··· Angezeigter Text ···

Die Kinder der Verfolgten

MILITÄRPUTSCH Von einem Tag auf den anderen war alles anders: Freunde, Väter, Mütter verschwanden in Gefängnissen, als das türkische Militär am 12. 9. 1980 putschte. Das Ballhaus Naunynstraße zeigt vier Filme

Marx hat bis heute seinen Platz im Regal nicht wiedererhalten. Die Angst sitzt tief

VON KIRSTEN RIESSELMANN

Jetzt waren die liberalen, politisch unsteten siebziger Jahre vorbei. Der Putsch des Militärs am 12. September 1980 war ein harscher Einschnitt für die Türkei. Die Armee verstand sich als legitime Wahrerin der nationalen Einheit und errichtete eine gute drei Jahre währende Diktatur. Deren Nachwirkungen – von der Gesetzgebung über die politische Landschaft bis hin zu den Biografien – sind bis heute spürbar.

Die Bilanz des Putsches war niederschmetternd: 230.000 Menschen wurden vor Gericht gestellt, 517 Personen zum Tode verurteilt, 50 gehängt, 30.000 Menschen verloren als „Verdächtige“ ihren Job, 14.000 die türkische Staatsbürgerschaft, über 60.000 wurden ins politische Exil getrieben, mindestens 171 Gefangene starben an den Folgen der Folter, 133.607 Bücher wurden verbrannt, 937 Filme verboten.

···

→ Aufgabenstellung:
Beantworte anhand des Artikels über den Militärputsch in der Türkei:
1. Wie viele Filme zeigt das Ballhaus Naunynstraße?
2. Wie lange dauerte die Diktatur, die die Armee errichtete?
3. Wie viele Filme wurden verboten?

··· Bereitgestellte Daten ···

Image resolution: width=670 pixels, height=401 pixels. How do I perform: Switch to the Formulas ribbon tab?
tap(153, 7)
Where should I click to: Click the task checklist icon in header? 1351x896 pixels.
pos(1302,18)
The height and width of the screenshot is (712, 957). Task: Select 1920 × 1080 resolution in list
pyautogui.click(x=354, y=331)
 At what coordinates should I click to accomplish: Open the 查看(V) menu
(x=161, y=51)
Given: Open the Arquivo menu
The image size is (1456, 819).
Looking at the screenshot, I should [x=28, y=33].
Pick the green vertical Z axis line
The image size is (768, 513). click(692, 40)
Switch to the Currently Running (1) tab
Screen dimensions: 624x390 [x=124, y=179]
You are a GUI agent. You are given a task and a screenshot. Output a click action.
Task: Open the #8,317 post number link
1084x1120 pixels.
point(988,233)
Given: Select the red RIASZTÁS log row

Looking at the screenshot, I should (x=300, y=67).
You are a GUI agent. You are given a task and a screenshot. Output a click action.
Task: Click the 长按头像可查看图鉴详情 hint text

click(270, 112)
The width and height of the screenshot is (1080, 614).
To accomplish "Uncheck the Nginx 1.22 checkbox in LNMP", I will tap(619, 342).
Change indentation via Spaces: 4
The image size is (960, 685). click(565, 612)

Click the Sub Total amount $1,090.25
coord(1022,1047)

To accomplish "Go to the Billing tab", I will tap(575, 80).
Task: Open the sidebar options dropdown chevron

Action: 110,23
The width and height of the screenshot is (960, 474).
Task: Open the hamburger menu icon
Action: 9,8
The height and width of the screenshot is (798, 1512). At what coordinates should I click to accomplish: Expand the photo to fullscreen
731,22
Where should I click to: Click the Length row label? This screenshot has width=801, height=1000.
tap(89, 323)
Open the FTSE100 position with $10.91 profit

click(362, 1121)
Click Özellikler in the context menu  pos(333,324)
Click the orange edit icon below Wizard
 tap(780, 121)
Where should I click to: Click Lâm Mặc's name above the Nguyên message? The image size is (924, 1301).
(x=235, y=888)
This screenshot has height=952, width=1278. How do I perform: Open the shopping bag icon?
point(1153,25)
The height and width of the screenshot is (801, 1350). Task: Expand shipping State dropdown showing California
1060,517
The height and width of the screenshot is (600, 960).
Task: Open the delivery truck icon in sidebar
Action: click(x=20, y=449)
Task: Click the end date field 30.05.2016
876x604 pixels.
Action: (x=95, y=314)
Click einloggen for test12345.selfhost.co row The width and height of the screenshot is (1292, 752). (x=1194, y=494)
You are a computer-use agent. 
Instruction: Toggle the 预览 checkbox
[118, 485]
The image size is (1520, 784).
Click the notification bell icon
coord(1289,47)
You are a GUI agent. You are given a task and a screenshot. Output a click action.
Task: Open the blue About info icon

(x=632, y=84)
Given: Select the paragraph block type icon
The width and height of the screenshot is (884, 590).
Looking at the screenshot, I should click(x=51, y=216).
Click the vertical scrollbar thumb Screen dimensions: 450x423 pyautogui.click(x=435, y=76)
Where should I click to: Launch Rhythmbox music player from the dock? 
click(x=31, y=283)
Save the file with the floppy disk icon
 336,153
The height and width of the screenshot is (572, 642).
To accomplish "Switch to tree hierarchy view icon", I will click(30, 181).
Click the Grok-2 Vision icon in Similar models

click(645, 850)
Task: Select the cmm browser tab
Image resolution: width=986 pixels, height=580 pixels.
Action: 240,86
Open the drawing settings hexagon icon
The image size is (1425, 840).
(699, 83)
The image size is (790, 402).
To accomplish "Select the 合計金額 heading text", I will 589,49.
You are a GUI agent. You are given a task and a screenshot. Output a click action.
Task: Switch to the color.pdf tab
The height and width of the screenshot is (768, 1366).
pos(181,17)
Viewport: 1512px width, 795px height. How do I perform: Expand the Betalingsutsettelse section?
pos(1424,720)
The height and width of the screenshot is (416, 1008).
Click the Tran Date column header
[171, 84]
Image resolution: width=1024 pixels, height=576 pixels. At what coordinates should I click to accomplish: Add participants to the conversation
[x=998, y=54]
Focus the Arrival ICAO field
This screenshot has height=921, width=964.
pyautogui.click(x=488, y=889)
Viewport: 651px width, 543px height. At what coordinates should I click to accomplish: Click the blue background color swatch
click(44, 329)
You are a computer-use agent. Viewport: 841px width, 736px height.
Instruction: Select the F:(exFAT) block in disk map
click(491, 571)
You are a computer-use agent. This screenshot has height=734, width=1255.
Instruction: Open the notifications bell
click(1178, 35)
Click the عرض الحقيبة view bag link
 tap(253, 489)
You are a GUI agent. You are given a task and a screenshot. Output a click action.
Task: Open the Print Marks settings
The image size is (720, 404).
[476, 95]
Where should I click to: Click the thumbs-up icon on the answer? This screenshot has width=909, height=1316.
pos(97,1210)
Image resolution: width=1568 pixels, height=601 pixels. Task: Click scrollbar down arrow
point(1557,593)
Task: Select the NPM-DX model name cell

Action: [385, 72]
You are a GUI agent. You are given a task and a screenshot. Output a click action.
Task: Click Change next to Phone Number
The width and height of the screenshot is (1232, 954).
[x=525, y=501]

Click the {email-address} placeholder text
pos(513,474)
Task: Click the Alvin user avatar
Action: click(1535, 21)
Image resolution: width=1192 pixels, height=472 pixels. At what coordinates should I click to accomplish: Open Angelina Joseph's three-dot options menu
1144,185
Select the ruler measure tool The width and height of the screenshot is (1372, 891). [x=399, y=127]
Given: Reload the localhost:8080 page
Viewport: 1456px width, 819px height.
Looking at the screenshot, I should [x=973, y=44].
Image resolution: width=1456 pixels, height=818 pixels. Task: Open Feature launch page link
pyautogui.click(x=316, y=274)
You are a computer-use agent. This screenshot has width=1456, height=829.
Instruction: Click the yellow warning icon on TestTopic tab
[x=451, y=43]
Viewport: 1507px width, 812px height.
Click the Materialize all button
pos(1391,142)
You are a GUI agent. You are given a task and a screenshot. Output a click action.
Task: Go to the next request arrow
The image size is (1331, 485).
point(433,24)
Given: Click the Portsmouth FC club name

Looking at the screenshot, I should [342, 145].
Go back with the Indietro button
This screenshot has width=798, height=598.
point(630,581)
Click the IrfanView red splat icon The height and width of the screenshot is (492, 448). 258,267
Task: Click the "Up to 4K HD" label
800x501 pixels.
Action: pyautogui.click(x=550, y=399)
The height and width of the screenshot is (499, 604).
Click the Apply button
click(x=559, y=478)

···

→ Lösung:
1. Vier Filme.
2. Gut drei Jahre.
3. 937 Filme.